EXTRACTED MATERIAL:

____

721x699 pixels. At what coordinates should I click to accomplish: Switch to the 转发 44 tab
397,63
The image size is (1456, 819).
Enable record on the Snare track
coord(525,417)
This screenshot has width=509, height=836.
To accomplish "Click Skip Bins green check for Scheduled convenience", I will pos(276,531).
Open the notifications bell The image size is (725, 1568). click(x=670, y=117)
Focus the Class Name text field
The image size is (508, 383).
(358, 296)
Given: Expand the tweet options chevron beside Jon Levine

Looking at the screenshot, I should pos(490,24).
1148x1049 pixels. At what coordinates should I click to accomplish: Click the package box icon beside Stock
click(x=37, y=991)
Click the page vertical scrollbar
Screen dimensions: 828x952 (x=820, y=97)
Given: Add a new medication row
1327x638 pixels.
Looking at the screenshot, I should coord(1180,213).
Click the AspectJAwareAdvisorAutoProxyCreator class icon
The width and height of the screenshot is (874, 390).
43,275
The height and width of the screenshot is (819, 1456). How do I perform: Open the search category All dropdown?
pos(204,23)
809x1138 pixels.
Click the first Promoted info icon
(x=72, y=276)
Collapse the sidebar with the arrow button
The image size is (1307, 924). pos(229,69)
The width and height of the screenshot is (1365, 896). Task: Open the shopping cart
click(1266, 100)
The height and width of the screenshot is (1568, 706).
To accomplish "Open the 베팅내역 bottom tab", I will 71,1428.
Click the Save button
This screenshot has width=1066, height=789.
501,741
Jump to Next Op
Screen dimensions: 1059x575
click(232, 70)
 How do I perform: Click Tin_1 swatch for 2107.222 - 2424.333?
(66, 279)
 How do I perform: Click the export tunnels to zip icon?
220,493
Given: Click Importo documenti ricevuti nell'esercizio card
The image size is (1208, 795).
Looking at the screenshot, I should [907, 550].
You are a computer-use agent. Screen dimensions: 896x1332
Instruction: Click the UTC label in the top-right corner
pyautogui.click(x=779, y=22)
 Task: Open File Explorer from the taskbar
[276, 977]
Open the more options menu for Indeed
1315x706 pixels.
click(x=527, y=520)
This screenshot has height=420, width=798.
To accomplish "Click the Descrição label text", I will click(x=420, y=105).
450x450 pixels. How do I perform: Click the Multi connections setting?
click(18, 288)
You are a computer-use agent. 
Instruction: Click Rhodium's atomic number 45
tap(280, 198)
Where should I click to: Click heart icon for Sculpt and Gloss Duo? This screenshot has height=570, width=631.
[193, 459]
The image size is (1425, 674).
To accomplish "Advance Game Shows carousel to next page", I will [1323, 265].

____

EXERCISE: Among the lines above, find those with the string "computer" and copy them.

FINAL ANSWER:
You are a computer-use agent. Screen dimensions: 896x1332
You are a computer-use agent. 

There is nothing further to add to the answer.